## Text extract:
^^^^^^^^^^^^^^^^

Understanding an “impossible” error

As discussed in the previous post on Sharing Failures, seeing how other people have dealt with bugs and errors can often help you avoid your own or give you ways to track down the source of a problem when one does make its appearance. So in that spirit, here is the story of a baffling error we fixed recently.

The error came from a content delivery platform we have been working on for a publisher client. At the point of a release and for several hours after we were seeing some errors, but there were a few reasons why this was very confusing.

The site is built using Scala / Play and uses Akka HTTP to make API calls between services. The error we were seeing was one that generally means that requests are coming in to a frontend service faster than the backend can service them:

BufferOverflowException: Exceeded configured max-open-requests value of [256]. This means that the request queue of this pool (........) has completely filled up because the pool currently does not process requests fast enough to handle the incoming request load. Please retry the request later. See https://doc.akka.io/docs/akka-http/current/scala/http/client-side/pool-overflow.html for more information.]]

So apparently the pool of requests was filling up and causing a problem. But the first thing that was strange was that this was persisting for several hours after the release. At the point of a release it’s understandable that this error could occur with various services being started and stopped, causing requests to back up. After that the system was not under particularly high load, so why was this not just a transient issue?

The next thing that was strange was that we were only seeing this when users were accessing very particular content. We were only seeing it for access to content in reference works. These are what publishers confusingly call “databases” and cover things like encyclopedias, directories or dictionaries. But it wasn’t all databases, only certain ones and different ones at different times. On one occasion we would see a stream of errors for Encyclopedia A and then the next time we hit this error it would be Dictionary B generating the problems instead. If the cause was a pool of requests filling up, why would it affect particular pieces of content and not others, when they all use the same APIs?

Another thing that was puzzling – not every access to that database would generate an error. We’d either get an error or the content would be rendered fine, both very quickly. The error we were seeing suggested that things were running slowly somewhere, but the site seemed to be snappy, just producing intermittent errors for some content some of the time.

We spent lots of time reading Akka HTTP documentation trying to figure out how we could be seeing these problems, but it didn’t seem to make any sense. I had the feeling that I was missing something because the error seemed to be “impossible”. I even commented to a colleague that it felt like once we worked out what was going on I would talk about it at one of our dev forums. That prediction turned out to be true. Looking at Akka HTTP documentation would not help because the error message itself was in some sense a misdirection.

The lightbulb moment came when I spotted this code in our frontend code:

private lazy val databaseNameCache: LoadingCache[String, Future[DatabaseIdAndName]] = 
    CacheBuilder.newBuilder().refreshAfterWrite(4, TimeUnit.HOURS).....

We are using Guava’s LoadingCache to cache the mapping between the id of a database and its name since this almost never changes. (Sidenote: Guava’s cache support is great, also check out the Caffeine library inspired by it). The problem here is that we are not storing a DatabaseIdAndName object in the cache, but a Future. So we are in some sense putting the operation to fetch the database name into the cache. If that fails with an Exception, then every time we look in the cache for it we will replay the exception. Suddenly all the pieces fell into place. A transient error looking up a database name at release time was being put in a cache on one frontend server and replayed for hours. The whole akka pool thing was more or less irrelevant.

^^^^^^^^^^^^^^^^

## Data block:
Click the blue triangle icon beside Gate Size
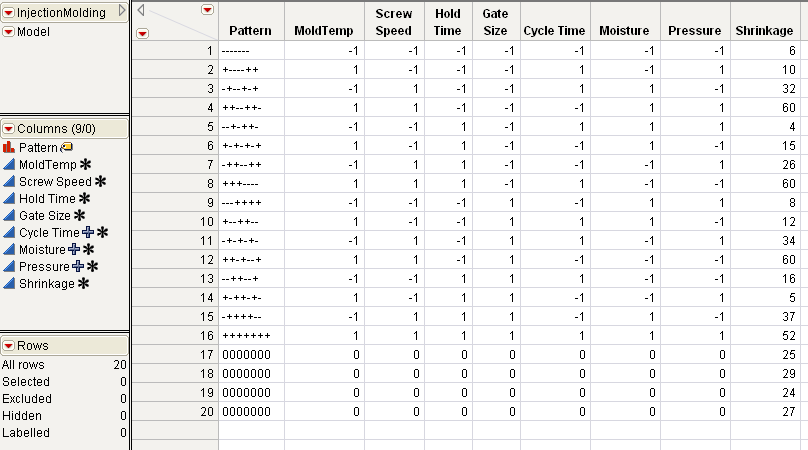Viewport: 808px width, 450px height. coord(9,215)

^^^^^^^^^^^^^^^^

## Instructions:
a) Answer these questions about the post on the "impossible" error:
(i) What max-open-requests value did the exception report as exceeded?
(ii) What three kinds of reference works does the post list as things publishers call "databases"?
(iii) What was being stored in the cache in place of a DatabaseIdAndName object?
b) From the post on the "impossible" error, reproduce everything from "So apparently the" down to "a transient issue?".

## Answers to the problems:
a)
(i) 256
(ii) Encyclopedias, directories and dictionaries
(iii) A Future

b)
So apparently the pool of requests was filling up and causing a problem. But the first thing that was strange was that this was persisting for several hours after the release. At the point of a release it’s understandable that this error could occur with various services being started and stopped, causing requests to back up. After that the system was not under particularly high load, so why was this not just a transient issue?